Impact of cerebral small vessel disease on cognitive outcomes in early age at onset MCI and dementia: Findings from the DIASPORA study

Abstract BACKGROUND This study assessed the impact of cerebral small vessel disease (CSVD) on cognition in individuals with early‐onset (EO; <65 years) and late‐onset (LO; ≥65 years) cognitive complaints. METHODS Participants underwent prospective evaluations including cognitive testing, hyperphosphorylated tau‐217 (p‐tau217) and neurofilament‐light‐chain (NfL), and magnetic resonance imaging (MRI). Each CSVD marker was modeled for interaction with group age on results on cognitive outcomes: Montreal Cognitive Assessment (MoCA), Mini‐Mental State Examination (MMSE), Neuropsychiatric Inventory Questionnaire (NPI‐Q), and Clinical Dementia Rating (CDR) scale plus National Alzheimer's Coordinating Center–Frontotemporal Lobar Degeneration module (NACC‐FTLD). RESULTS Altogether, 168 patients (91 EO) were included. white matter hyperintensity (WMH) volume was associated with worse CDR+NACC‐FTLD in EO ( β = 17.8, p = 0.013), remaining significant after adjusting for p‐tau217 and NfL, but not gray matter atrophy. Lacunes were associated with worse CDR plus NACC‐FTLD in EO ( β = 4.3, p = 0.011), with age‐dependent associations with MoCA, MMSE, CDR + NACC‐FTLD, and NPI‐Q ( p < 0.01).

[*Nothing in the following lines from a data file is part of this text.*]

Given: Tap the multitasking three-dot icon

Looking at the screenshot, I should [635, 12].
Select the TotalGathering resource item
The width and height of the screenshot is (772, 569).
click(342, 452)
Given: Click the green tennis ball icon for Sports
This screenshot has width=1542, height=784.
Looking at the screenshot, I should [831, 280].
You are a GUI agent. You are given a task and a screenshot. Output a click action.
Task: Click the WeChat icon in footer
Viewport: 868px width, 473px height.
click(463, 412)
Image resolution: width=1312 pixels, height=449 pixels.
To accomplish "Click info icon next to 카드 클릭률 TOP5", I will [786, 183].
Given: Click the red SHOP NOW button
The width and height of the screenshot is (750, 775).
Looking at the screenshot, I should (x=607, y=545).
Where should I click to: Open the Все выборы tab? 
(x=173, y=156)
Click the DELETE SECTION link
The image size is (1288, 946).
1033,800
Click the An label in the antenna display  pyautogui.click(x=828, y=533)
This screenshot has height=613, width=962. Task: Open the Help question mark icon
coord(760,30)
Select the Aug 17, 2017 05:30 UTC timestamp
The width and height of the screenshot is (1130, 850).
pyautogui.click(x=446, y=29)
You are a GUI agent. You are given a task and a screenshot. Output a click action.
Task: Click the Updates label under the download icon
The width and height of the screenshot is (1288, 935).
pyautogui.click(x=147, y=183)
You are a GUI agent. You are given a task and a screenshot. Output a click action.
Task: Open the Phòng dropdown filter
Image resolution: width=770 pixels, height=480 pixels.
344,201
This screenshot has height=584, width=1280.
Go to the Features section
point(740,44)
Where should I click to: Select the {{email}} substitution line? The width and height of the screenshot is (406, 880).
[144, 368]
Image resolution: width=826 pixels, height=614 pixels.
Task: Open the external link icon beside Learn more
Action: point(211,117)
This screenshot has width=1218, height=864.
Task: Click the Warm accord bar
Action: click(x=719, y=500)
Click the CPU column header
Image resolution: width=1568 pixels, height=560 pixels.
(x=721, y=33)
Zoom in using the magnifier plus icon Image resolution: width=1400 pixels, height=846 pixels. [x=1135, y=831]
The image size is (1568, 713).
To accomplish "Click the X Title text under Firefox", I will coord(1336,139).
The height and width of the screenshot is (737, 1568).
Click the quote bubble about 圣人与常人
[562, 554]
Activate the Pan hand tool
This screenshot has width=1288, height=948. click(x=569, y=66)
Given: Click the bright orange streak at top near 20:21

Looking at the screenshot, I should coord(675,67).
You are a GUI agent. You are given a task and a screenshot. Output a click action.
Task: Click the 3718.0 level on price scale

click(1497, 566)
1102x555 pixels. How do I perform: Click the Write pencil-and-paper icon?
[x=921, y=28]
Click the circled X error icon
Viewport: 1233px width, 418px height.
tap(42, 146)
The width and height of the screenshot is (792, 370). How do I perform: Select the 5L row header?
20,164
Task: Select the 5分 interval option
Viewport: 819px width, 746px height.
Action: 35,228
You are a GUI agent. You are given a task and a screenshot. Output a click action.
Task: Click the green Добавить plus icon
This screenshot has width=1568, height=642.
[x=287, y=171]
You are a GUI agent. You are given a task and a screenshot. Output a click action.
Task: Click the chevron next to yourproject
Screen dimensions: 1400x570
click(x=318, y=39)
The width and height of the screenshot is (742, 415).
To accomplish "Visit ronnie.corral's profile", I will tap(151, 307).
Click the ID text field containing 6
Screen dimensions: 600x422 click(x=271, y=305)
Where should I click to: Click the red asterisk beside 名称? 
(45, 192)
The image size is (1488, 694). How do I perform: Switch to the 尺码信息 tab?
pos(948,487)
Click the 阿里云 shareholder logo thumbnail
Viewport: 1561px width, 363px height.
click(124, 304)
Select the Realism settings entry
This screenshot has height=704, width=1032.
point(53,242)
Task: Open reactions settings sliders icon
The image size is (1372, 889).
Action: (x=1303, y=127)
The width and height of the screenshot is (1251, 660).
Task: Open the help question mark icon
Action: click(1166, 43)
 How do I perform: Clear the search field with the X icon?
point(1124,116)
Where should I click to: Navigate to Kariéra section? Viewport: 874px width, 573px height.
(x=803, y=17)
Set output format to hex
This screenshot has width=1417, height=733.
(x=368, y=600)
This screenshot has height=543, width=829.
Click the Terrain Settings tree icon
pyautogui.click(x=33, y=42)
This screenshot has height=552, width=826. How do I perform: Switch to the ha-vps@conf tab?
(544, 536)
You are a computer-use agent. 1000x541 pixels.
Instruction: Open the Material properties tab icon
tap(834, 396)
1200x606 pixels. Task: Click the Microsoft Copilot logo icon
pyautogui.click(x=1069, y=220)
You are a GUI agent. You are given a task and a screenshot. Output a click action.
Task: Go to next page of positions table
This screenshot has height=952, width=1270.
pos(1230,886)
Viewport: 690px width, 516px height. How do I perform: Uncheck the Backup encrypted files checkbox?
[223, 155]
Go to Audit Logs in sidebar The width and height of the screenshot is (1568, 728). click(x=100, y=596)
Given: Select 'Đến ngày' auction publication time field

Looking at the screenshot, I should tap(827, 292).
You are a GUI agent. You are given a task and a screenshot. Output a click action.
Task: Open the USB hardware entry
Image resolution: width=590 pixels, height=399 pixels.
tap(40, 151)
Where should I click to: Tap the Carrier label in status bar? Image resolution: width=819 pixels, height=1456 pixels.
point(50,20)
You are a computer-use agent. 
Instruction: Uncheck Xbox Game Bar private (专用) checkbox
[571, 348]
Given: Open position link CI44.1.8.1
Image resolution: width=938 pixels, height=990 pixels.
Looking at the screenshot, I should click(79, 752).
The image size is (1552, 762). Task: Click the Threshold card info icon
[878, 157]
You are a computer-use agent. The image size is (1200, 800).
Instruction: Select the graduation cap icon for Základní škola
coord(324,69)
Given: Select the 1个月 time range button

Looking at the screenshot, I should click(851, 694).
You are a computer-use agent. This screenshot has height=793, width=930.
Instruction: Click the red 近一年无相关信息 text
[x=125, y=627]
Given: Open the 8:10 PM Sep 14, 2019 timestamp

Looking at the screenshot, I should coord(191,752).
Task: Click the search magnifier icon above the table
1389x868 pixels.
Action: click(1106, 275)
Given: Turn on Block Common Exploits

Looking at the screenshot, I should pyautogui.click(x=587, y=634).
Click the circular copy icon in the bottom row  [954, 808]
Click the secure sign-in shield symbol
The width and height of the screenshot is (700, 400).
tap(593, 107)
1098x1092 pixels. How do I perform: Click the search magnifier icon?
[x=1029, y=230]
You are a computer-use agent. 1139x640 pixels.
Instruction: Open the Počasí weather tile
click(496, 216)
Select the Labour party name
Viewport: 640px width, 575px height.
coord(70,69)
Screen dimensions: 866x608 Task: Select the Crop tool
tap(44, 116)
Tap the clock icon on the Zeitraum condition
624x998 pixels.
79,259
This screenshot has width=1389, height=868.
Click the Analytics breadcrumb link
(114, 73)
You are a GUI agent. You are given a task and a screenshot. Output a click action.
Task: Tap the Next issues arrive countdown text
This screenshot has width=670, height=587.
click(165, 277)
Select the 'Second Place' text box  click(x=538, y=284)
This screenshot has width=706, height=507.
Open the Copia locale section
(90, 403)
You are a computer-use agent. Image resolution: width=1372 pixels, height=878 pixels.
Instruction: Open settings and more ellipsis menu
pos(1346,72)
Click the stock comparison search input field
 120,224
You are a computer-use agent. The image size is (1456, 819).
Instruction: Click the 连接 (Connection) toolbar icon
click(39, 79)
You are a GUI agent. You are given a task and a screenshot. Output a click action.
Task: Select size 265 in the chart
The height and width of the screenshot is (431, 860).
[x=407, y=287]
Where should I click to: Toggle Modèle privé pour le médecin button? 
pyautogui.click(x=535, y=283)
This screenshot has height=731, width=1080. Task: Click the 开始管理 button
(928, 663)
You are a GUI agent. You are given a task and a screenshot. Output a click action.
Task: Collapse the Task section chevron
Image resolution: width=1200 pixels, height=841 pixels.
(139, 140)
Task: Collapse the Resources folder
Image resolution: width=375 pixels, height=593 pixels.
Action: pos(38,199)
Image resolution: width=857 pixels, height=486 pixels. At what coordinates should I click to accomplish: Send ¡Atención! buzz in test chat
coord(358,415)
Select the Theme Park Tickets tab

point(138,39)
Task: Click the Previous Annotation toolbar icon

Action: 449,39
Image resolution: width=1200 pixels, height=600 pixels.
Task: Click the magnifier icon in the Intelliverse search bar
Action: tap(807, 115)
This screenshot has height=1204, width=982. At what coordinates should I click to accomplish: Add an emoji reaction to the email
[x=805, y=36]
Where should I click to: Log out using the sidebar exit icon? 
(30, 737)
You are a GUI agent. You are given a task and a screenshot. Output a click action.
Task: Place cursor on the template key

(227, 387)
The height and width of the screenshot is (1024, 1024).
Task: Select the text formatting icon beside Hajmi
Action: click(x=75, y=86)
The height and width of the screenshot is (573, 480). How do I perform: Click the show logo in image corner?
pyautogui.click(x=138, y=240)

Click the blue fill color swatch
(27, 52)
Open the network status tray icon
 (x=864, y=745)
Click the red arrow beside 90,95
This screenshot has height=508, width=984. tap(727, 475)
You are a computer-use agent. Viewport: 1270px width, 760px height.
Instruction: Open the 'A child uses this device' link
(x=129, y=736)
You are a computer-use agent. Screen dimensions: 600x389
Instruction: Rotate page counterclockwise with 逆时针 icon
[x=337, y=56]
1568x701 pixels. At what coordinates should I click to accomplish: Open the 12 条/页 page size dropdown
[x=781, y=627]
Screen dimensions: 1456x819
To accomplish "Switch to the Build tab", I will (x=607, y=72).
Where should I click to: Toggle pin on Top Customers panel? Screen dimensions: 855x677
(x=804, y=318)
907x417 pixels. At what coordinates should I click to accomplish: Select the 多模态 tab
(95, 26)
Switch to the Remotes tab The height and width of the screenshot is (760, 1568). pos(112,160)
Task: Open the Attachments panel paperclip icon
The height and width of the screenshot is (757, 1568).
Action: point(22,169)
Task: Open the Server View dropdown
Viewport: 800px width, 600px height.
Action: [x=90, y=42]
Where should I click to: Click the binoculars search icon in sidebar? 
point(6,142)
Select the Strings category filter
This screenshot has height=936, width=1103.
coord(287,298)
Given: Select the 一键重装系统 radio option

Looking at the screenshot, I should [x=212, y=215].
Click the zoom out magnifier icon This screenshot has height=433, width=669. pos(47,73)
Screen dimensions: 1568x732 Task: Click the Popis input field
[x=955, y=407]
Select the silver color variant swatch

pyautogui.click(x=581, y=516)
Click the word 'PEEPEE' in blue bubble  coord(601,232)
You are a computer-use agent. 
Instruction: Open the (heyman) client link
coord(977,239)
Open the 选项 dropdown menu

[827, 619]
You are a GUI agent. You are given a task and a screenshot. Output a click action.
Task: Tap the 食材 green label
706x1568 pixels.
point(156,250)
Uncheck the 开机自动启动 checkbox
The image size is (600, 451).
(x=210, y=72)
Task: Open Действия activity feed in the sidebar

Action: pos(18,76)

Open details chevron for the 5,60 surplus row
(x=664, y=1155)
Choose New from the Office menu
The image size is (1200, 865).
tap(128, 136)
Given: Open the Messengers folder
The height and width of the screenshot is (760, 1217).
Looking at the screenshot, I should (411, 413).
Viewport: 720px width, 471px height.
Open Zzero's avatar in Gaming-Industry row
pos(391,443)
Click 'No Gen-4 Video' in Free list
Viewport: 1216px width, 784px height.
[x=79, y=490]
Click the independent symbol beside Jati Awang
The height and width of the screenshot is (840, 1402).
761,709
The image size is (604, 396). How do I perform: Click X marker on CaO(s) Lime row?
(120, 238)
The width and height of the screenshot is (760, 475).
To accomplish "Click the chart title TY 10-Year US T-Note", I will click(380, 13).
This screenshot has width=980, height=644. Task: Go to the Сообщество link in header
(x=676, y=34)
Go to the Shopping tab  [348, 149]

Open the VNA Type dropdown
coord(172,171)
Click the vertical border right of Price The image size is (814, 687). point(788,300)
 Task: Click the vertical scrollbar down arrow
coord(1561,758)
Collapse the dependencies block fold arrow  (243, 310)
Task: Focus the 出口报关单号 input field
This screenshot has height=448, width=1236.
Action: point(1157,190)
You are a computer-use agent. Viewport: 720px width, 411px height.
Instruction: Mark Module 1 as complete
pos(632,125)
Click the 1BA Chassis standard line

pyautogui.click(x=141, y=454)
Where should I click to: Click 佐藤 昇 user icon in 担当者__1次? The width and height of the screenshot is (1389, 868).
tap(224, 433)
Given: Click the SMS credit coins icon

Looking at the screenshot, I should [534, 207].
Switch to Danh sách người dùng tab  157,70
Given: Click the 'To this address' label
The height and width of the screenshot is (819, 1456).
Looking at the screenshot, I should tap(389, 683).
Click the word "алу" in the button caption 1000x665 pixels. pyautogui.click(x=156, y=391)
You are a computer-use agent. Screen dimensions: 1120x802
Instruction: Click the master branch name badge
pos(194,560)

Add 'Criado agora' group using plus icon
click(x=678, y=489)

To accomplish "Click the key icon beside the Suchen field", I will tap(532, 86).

DISCUSSION CSVD markers, although less prevalent in EO, had greater clinical impact. These findings highlight an increased vulnerability to vascular pathology in EO patients and the importance of early detection. Highlights Cerebral small vessel disease (CSVD) markers were more impactful in early‐onset than late‐onset dementia. White matter hyperintensity (WMH) volume predicted functional decline in early onset, independent of neurodegeneration. Lacunes showed age‐dependent effects on multiple cognitive outcomes. Findings support early detection of CSVD in younger individuals with dementia.